◆ **Exercise instructions**
In the book review below, give everything from "In lieu of an" down to "Knopf, 2013. 401p." again, substituting "Wie die Madonna auf den Mond kam" for "The Madonna on the Moon".

◆ **Extract**
In lieu of an abstract, here is a brief excerpt of the content:

Reviewed by:
  • The Madonna on the Moon. A Novel by Rolf Bauerdick
  • Albrecht Classen
Rolf Bauerdick. The Madonna on the Moon. A Novel. Trans. from German by David Dollenmayer. New York: Alfred A. Knopf, 2013. 401p.

Produced in a truly bibliophile fashion characteristic of Alfred A. Knopf (binding, paper, print type), Dollenmayer’s translation of Rolf Bauerdick’s The Madonna on the Moon (Wie die Madonna auf den Mond kam, 2009) introduces a rather unusual and yet fascinating contemporary first novel written by an author who is otherwise well known for his journalistic essays and photos. Situated in post-war Romania, and focusing on the life of its protagonist, Pavel Botev, a young man who grows up in his Sinti and Roma community in the fictional village of Baia Luna, the use of the term “gypsy” throughout seems rather irritating. Critics have already reacted quite controversially about the author’s attempt to depict this cultural world in Transylvania (see Wikipedia’s entry on Rolf Bauerdick) primarily under the Socialist regime, so it might not be quite appropriate here to attempt an in-depth review of his thick and quite complex novel in which numerous characters appear and interact with each other. Rather than analyze the quality of the translation, we examine some of the literary themes and topics and try to reach for an evaluation of this book as a literary effort by a ‘fresh’ author.

Bauerdick has obviously done extensive research on the Sinti and Roma communities in Romania, but it remains unclear what might have motivated him to pursue that goal, considering his own very different cultural background (born and raised in western Germany). The reader also faces the problem of not really knowing where the novel takes place, who the individual figures are, and what the historical background might be. All this emerges slowly, but only in a fragmentary fashion. Overall, we can figure out that the novel traces the history of that rural world in Romania from the time of the Nazi regime to the 1950s and from then on until the fall of the Soviet Union in 1989, while the Second World War is only mentioned in passing. Most importantly, Bauerdick situates the events in the time of the cold war and many of the characters talk about the race for the moon and space exploration that pit the USSR against the USA. At the same time, the young protagonist is also attracted to the Catholic Church and the role of the Virgin Mary, which helps explain the central motif, the theft of a sculpture of Jesus’s mother and the conflicts among various ethnic groups within that rural community.

◆ **Data excerpt**
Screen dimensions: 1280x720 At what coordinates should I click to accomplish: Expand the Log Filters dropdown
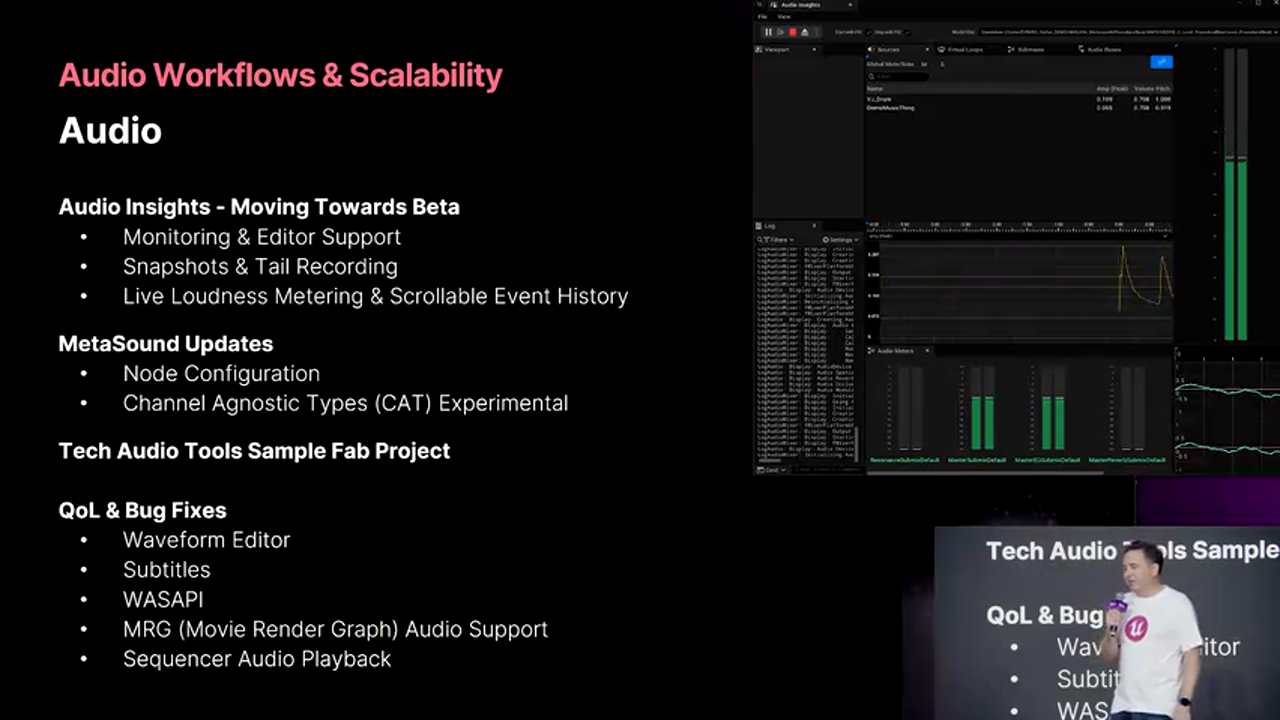[x=776, y=240]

◆ **The completed task**
In lieu of an abstract, here is a brief excerpt of the content:

Reviewed by:
  • Wie die Madonna auf den Mond kam. A Novel by Rolf Bauerdick
  • Albrecht Classen
Rolf Bauerdick. Wie die Madonna auf den Mond kam. A Novel. Trans. from German by David Dollenmayer. New York: Alfred A. Knopf, 2013. 401p.